*** Supplied records ***

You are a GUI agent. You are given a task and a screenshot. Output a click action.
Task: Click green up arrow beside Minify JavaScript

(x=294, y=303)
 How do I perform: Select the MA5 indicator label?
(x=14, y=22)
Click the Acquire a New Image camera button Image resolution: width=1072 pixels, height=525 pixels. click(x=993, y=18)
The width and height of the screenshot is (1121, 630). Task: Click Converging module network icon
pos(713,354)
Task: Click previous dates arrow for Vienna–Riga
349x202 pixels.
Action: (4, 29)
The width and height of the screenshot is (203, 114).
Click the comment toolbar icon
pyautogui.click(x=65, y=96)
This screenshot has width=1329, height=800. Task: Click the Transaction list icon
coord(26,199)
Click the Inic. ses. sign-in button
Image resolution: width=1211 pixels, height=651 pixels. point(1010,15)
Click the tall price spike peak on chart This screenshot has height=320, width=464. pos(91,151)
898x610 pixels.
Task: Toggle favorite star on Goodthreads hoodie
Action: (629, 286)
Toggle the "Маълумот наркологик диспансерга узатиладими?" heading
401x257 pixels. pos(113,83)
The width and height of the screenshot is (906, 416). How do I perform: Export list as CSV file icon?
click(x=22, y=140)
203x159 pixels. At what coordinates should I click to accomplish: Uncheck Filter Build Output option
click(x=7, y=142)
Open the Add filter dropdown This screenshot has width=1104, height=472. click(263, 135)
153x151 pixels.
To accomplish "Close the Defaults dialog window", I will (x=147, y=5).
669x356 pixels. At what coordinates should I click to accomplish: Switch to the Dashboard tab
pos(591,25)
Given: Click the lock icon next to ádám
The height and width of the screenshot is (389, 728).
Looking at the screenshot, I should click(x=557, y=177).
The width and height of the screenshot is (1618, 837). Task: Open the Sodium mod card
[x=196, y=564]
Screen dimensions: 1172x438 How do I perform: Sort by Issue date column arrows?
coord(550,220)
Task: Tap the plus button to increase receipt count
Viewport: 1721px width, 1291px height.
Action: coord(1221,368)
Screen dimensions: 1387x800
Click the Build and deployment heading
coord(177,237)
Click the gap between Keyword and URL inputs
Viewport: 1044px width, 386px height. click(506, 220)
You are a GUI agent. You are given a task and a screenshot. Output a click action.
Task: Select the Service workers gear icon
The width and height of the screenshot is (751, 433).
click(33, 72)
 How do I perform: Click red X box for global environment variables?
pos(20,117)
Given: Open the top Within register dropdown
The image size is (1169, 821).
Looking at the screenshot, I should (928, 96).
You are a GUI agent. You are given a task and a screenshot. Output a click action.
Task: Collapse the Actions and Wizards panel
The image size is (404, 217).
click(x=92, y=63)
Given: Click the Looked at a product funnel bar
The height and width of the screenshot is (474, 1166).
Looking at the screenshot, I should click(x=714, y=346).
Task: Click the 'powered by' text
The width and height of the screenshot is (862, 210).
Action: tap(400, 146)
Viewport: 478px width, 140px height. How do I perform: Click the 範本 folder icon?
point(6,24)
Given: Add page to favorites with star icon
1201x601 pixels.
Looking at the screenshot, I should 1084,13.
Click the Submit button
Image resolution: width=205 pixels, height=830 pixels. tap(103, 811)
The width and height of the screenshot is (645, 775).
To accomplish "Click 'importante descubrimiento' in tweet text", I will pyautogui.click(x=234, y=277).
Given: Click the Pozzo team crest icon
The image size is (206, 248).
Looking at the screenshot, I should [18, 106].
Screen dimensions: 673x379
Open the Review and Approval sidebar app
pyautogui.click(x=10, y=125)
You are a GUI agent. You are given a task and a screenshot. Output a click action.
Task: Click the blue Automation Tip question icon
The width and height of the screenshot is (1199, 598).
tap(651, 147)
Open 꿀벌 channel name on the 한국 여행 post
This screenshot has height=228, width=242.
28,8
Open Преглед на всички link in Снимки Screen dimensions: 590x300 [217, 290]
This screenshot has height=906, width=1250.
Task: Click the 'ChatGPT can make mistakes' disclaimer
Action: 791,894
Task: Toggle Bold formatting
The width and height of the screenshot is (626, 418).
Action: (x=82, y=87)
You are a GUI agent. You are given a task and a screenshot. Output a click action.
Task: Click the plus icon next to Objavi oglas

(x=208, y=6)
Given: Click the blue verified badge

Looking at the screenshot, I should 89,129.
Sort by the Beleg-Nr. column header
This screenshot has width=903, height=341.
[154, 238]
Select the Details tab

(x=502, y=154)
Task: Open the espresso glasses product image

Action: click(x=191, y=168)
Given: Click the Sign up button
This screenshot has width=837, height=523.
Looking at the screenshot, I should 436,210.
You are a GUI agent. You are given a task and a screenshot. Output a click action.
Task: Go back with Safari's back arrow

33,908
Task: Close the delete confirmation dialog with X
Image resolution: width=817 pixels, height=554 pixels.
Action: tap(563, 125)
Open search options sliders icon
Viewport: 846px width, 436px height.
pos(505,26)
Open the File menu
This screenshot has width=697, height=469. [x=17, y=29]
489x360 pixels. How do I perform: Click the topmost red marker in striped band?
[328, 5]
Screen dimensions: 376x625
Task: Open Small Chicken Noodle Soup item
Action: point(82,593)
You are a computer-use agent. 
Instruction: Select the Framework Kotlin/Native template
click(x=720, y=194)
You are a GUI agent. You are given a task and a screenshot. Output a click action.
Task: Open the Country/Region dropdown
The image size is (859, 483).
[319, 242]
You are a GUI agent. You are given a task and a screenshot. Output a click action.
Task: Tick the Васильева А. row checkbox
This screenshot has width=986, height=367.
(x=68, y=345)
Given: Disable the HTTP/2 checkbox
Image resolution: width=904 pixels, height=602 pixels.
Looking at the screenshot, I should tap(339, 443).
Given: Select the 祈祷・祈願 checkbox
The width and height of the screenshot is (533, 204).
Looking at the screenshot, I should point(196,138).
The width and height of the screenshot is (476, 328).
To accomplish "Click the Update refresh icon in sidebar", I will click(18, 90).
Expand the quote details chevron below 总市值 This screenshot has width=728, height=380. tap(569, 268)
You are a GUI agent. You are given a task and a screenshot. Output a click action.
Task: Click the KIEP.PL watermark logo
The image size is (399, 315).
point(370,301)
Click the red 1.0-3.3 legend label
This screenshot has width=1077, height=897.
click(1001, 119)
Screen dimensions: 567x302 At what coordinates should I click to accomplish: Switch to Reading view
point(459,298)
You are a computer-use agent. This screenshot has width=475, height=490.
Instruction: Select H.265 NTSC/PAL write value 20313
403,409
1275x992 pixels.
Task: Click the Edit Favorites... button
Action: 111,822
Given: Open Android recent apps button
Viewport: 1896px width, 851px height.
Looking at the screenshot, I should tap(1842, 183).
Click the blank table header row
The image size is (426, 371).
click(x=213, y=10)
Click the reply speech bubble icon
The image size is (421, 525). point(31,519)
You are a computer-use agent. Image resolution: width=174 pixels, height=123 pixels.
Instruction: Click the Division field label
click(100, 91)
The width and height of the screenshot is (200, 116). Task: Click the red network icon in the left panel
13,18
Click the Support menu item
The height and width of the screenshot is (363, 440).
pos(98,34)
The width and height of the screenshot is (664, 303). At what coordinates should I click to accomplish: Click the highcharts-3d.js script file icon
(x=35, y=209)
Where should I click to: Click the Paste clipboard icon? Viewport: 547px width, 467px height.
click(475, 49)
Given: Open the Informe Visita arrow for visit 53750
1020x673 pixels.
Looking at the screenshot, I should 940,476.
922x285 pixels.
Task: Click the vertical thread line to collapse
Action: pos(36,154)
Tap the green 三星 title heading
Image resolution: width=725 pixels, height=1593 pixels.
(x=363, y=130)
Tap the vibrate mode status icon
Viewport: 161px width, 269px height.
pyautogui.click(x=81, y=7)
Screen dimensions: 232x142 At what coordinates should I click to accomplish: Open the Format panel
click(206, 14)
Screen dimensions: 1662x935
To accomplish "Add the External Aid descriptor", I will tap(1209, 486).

*** End of Supplied records ***

> [Task details]: Every line of the data above belongs in the answer, unchanged.

> [Exercise result]:
You are a GUI agent. You are given a task and a screenshot. Output a click action.
Task: Click green up arrow beside Minify JavaScript

(x=294, y=303)
 How do I perform: Select the MA5 indicator label?
(x=14, y=22)
Click the Acquire a New Image camera button Image resolution: width=1072 pixels, height=525 pixels. click(x=993, y=18)
The width and height of the screenshot is (1121, 630). Task: Click Converging module network icon
pos(713,354)
Task: Click previous dates arrow for Vienna–Riga
349x202 pixels.
Action: (4, 29)
The width and height of the screenshot is (203, 114).
Click the comment toolbar icon
pyautogui.click(x=65, y=96)
This screenshot has width=1329, height=800. Task: Click the Transaction list icon
coord(26,199)
Click the Inic. ses. sign-in button
Image resolution: width=1211 pixels, height=651 pixels. point(1010,15)
Click the tall price spike peak on chart This screenshot has height=320, width=464. pos(91,151)
898x610 pixels.
Task: Toggle favorite star on Goodthreads hoodie
Action: (629, 286)
Toggle the "Маълумот наркологик диспансерга узатиладими?" heading
401x257 pixels. pos(113,83)
The width and height of the screenshot is (906, 416). How do I perform: Export list as CSV file icon?
click(x=22, y=140)
203x159 pixels. At what coordinates should I click to accomplish: Uncheck Filter Build Output option
click(x=7, y=142)
Open the Add filter dropdown This screenshot has width=1104, height=472. click(263, 135)
153x151 pixels.
To accomplish "Close the Defaults dialog window", I will (x=147, y=5).
669x356 pixels. At what coordinates should I click to accomplish: Switch to the Dashboard tab
pos(591,25)
Given: Click the lock icon next to ádám
The height and width of the screenshot is (389, 728).
Looking at the screenshot, I should click(x=557, y=177).
The width and height of the screenshot is (1618, 837). Task: Open the Sodium mod card
[x=196, y=564]
Screen dimensions: 1172x438 How do I perform: Sort by Issue date column arrows?
coord(550,220)
Task: Tap the plus button to increase receipt count
Viewport: 1721px width, 1291px height.
Action: coord(1221,368)
Screen dimensions: 1387x800
Click the Build and deployment heading
coord(177,237)
Click the gap between Keyword and URL inputs
Viewport: 1044px width, 386px height. click(506, 220)
You are a GUI agent. You are given a task and a screenshot. Output a click action.
Task: Select the Service workers gear icon
The width and height of the screenshot is (751, 433).
click(33, 72)
 How do I perform: Click red X box for global environment variables?
pos(20,117)
Given: Open the top Within register dropdown
The image size is (1169, 821).
Looking at the screenshot, I should (928, 96).
You are a GUI agent. You are given a task and a screenshot. Output a click action.
Task: Collapse the Actions and Wizards panel
The image size is (404, 217).
click(x=92, y=63)
Given: Click the Looked at a product funnel bar
The height and width of the screenshot is (474, 1166).
Looking at the screenshot, I should click(x=714, y=346).
Task: Click the 'powered by' text
The width and height of the screenshot is (862, 210).
Action: tap(400, 146)
Viewport: 478px width, 140px height. How do I perform: Click the 範本 folder icon?
point(6,24)
Given: Add page to favorites with star icon
1201x601 pixels.
Looking at the screenshot, I should 1084,13.
Click the Submit button
Image resolution: width=205 pixels, height=830 pixels. tap(103, 811)
The width and height of the screenshot is (645, 775).
To accomplish "Click 'importante descubrimiento' in tweet text", I will pyautogui.click(x=234, y=277).
Given: Click the Pozzo team crest icon
The image size is (206, 248).
Looking at the screenshot, I should [18, 106].
Screen dimensions: 673x379
Open the Review and Approval sidebar app
pyautogui.click(x=10, y=125)
You are a GUI agent. You are given a task and a screenshot. Output a click action.
Task: Click the blue Automation Tip question icon
The width and height of the screenshot is (1199, 598).
tap(651, 147)
Open 꿀벌 channel name on the 한국 여행 post
This screenshot has height=228, width=242.
28,8
Open Преглед на всички link in Снимки Screen dimensions: 590x300 [217, 290]
This screenshot has height=906, width=1250.
Task: Click the 'ChatGPT can make mistakes' disclaimer
Action: 791,894
Task: Toggle Bold formatting
The width and height of the screenshot is (626, 418).
Action: (x=82, y=87)
You are a GUI agent. You are given a task and a screenshot. Output a click action.
Task: Click the plus icon next to Objavi oglas

(x=208, y=6)
Given: Click the blue verified badge

Looking at the screenshot, I should 89,129.
Sort by the Beleg-Nr. column header
This screenshot has width=903, height=341.
[154, 238]
Select the Details tab

(x=502, y=154)
Task: Open the espresso glasses product image

Action: click(x=191, y=168)
Given: Click the Sign up button
This screenshot has width=837, height=523.
Looking at the screenshot, I should 436,210.
You are a GUI agent. You are given a task and a screenshot. Output a click action.
Task: Go back with Safari's back arrow

33,908
Task: Close the delete confirmation dialog with X
Image resolution: width=817 pixels, height=554 pixels.
Action: tap(563, 125)
Open search options sliders icon
Viewport: 846px width, 436px height.
pos(505,26)
Open the File menu
This screenshot has width=697, height=469. [x=17, y=29]
489x360 pixels. How do I perform: Click the topmost red marker in striped band?
[328, 5]
Screen dimensions: 376x625
Task: Open Small Chicken Noodle Soup item
Action: point(82,593)
You are a computer-use agent. 
Instruction: Select the Framework Kotlin/Native template
click(x=720, y=194)
You are a GUI agent. You are given a task and a screenshot. Output a click action.
Task: Open the Country/Region dropdown
The image size is (859, 483).
[319, 242]
You are a GUI agent. You are given a task and a screenshot. Output a click action.
Task: Tick the Васильева А. row checkbox
This screenshot has width=986, height=367.
(x=68, y=345)
Given: Disable the HTTP/2 checkbox
Image resolution: width=904 pixels, height=602 pixels.
Looking at the screenshot, I should tap(339, 443).
Given: Select the 祈祷・祈願 checkbox
The width and height of the screenshot is (533, 204).
Looking at the screenshot, I should point(196,138).
The width and height of the screenshot is (476, 328).
To accomplish "Click the Update refresh icon in sidebar", I will click(18, 90).
Expand the quote details chevron below 总市值 This screenshot has width=728, height=380. tap(569, 268)
You are a GUI agent. You are given a task and a screenshot. Output a click action.
Task: Click the KIEP.PL watermark logo
The image size is (399, 315).
point(370,301)
Click the red 1.0-3.3 legend label
This screenshot has width=1077, height=897.
click(1001, 119)
Screen dimensions: 567x302 At what coordinates should I click to accomplish: Switch to Reading view
point(459,298)
You are a computer-use agent. This screenshot has width=475, height=490.
Instruction: Select H.265 NTSC/PAL write value 20313
403,409
1275x992 pixels.
Task: Click the Edit Favorites... button
Action: 111,822
Given: Open Android recent apps button
Viewport: 1896px width, 851px height.
Looking at the screenshot, I should tap(1842, 183).
Click the blank table header row
The image size is (426, 371).
click(x=213, y=10)
Click the reply speech bubble icon
The image size is (421, 525). point(31,519)
You are a computer-use agent. Image resolution: width=174 pixels, height=123 pixels.
Instruction: Click the Division field label
click(100, 91)
The width and height of the screenshot is (200, 116). Task: Click the red network icon in the left panel
13,18
Click the Support menu item
The height and width of the screenshot is (363, 440).
pos(98,34)
The width and height of the screenshot is (664, 303). At what coordinates should I click to accomplish: Click the highcharts-3d.js script file icon
(x=35, y=209)
Where should I click to: Click the Paste clipboard icon? Viewport: 547px width, 467px height.
click(475, 49)
Given: Open the Informe Visita arrow for visit 53750
1020x673 pixels.
Looking at the screenshot, I should 940,476.
922x285 pixels.
Task: Click the vertical thread line to collapse
Action: pos(36,154)
Tap the green 三星 title heading
Image resolution: width=725 pixels, height=1593 pixels.
(x=363, y=130)
Tap the vibrate mode status icon
Viewport: 161px width, 269px height.
pyautogui.click(x=81, y=7)
Screen dimensions: 232x142 At what coordinates should I click to accomplish: Open the Format panel
click(206, 14)
Screen dimensions: 1662x935
To accomplish "Add the External Aid descriptor", I will tap(1209, 486).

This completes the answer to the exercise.